Description of the task: If a line in the listing below includes the word "will", pick it out.

Available data:
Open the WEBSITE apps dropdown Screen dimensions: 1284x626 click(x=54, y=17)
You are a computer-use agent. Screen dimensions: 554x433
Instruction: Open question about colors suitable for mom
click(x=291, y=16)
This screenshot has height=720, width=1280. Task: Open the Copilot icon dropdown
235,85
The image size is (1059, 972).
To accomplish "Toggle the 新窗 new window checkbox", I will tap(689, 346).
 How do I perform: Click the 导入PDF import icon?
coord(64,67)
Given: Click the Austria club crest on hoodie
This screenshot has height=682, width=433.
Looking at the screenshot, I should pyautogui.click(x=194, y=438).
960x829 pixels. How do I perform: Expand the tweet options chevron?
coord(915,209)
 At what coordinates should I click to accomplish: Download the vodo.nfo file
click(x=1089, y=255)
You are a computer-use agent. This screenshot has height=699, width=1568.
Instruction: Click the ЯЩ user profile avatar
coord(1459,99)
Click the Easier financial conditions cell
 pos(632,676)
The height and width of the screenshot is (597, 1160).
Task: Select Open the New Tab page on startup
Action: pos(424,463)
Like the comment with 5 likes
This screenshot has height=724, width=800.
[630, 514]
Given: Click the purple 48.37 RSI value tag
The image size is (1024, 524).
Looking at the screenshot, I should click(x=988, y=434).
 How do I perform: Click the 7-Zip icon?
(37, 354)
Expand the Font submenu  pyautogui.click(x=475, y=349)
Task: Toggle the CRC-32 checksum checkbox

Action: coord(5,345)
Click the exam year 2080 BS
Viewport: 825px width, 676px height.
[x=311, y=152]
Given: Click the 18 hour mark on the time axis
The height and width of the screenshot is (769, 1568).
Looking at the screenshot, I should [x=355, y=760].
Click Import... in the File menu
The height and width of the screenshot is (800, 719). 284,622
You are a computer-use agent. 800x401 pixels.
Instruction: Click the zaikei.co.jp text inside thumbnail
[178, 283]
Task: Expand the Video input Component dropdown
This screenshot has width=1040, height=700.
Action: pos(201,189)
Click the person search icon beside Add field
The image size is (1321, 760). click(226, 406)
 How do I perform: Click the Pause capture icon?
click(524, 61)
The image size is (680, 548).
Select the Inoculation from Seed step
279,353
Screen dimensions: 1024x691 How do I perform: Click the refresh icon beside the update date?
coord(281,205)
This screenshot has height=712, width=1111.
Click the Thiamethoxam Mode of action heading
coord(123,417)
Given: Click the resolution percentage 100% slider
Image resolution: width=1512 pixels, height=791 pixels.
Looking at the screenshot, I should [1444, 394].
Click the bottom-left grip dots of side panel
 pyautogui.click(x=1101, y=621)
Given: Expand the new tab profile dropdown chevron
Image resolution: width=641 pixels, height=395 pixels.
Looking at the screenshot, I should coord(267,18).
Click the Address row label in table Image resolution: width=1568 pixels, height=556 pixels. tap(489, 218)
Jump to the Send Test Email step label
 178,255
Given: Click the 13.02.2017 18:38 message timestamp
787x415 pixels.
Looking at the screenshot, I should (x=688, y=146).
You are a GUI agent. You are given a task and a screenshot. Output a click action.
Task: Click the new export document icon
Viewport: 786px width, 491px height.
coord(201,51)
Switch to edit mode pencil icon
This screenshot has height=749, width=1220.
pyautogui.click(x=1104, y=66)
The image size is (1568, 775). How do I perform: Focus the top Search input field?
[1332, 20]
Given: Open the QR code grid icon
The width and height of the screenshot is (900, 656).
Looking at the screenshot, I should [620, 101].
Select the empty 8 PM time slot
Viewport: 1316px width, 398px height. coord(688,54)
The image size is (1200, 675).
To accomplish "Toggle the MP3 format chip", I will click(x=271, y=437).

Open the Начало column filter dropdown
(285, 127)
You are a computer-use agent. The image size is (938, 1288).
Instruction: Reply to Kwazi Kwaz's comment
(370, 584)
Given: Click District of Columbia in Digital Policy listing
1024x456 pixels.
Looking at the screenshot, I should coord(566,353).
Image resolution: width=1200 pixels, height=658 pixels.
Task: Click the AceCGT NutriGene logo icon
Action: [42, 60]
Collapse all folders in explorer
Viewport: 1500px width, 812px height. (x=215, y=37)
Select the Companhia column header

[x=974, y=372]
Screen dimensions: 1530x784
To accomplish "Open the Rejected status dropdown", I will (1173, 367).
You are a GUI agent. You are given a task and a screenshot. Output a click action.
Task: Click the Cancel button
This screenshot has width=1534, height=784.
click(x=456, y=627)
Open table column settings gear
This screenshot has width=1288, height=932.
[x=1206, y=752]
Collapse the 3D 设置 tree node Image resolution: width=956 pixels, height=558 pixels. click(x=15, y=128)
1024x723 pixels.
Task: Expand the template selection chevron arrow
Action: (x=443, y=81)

The completed task:
To accomplish "Toggle the 新窗 new window checkbox", I will tap(689, 346).
To accomplish "Toggle the MP3 format chip", I will click(x=271, y=437).
To accomplish "Open the Rejected status dropdown", I will (1173, 367).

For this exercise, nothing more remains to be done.